More than 20,300 cars a day drive through the eastern entrance to W. Broadway, passing a Taco Bell, a Wendy's, and two ramshackle buildings alongside the enormous facade of Kemp's dairy plant.
Nearby, a chain-link fence on a bridge over I-94 and a strip club offer an uninviting entrance to the neighborhood.
Once among Minneapolis' most important thoroughfares, W. Broadway is still waiting for a revival to take hold.
City officials and developers are targeting empty spaces along the North Side corridor as debates are playing out at City Hall and in the local neighborhoods about whether those are the kind of fixes Broadway truly needs.
Already, the city has poured $14.3 million into the area over the last five years and several new projects are underway. But many of the challenges facing the area highlight why the neighborhood has struggled. There is little consensus on what to tear down and what to preserve, and some economy-rattled community leaders are growing frustrated with the slow pace of progress.
While Kemp's wants to bulldoze the vacant structures, an old White Castle and Vietnamese market, to expand its parking lot, critics contend that would make the neighborhood even less friendly.
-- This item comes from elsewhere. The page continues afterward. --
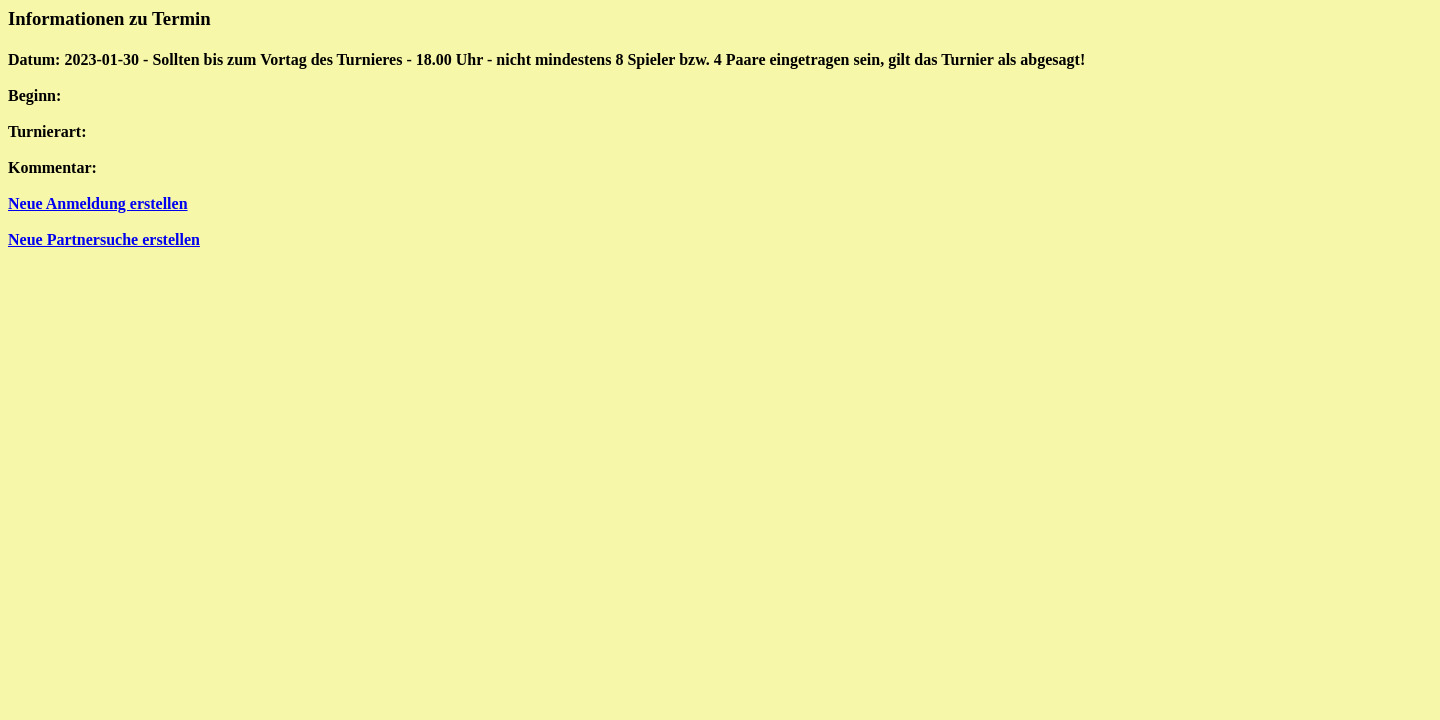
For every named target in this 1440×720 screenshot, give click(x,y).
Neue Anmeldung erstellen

Council Member Blong Yang is leading an effort to have the city designate the White Castle a historic structure, slamming shut the chance for a new parking area.
"The last thing we need is more surfacing parking lots," said Alissa Luepke-Pier, a planning commissioner who lives in north Minneapolis.
In the blocks to the west, rows of rundown shops — including a tax service, barbershop, DVD store and grocer — sit opposite a Burger King, a shopping mall with a large parking lot fronting the street, and a dilapidated car dealership with broken windows.